**MATERIAL FOR THE TASK**
####
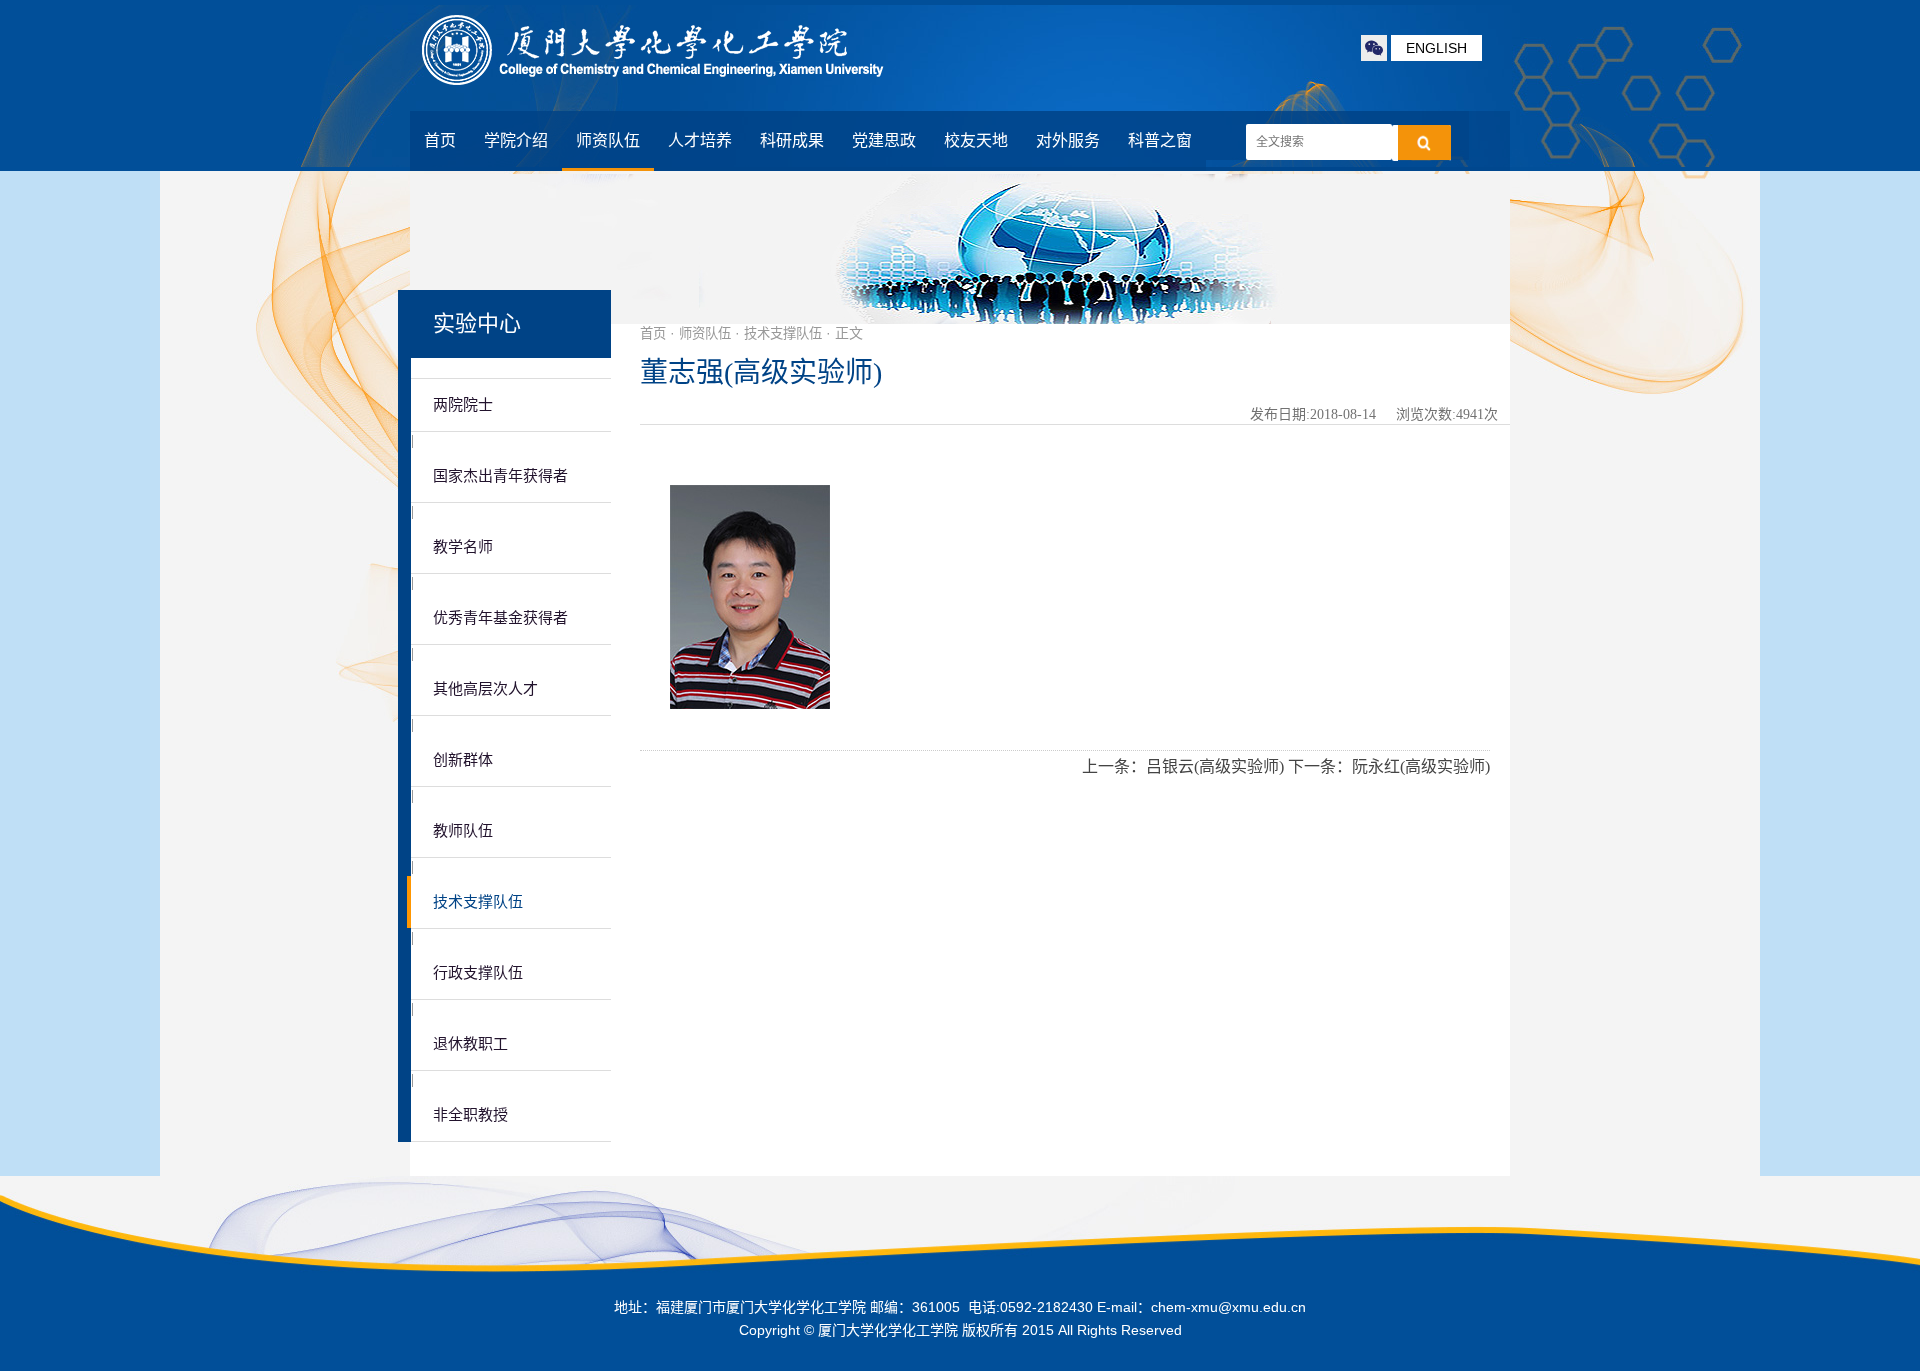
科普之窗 (1160, 140)
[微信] (1374, 48)
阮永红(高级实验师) (1421, 766)
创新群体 (463, 760)
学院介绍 (516, 140)
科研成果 (792, 140)
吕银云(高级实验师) (1215, 766)
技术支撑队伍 (478, 902)
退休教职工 (470, 1044)
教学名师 (463, 547)
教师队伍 (463, 831)
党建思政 (884, 140)
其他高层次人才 (485, 689)
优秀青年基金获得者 (500, 618)
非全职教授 (470, 1115)
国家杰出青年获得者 (500, 476)
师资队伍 (608, 140)
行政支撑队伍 (478, 973)
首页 (440, 140)
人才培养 (700, 140)
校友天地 (976, 140)
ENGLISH (1436, 48)
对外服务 (1068, 140)
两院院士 (463, 405)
####
Your answer must be an exact transcription of the lines from the one containing "国家杰出青年获得者 (500, 476)" through the last line of the records above, and nothing else.

国家杰出青年获得者 (500, 476)
师资队伍 (608, 140)
行政支撑队伍 (478, 973)
首页 (440, 140)
人才培养 (700, 140)
校友天地 (976, 140)
ENGLISH (1436, 48)
对外服务 (1068, 140)
两院院士 (463, 405)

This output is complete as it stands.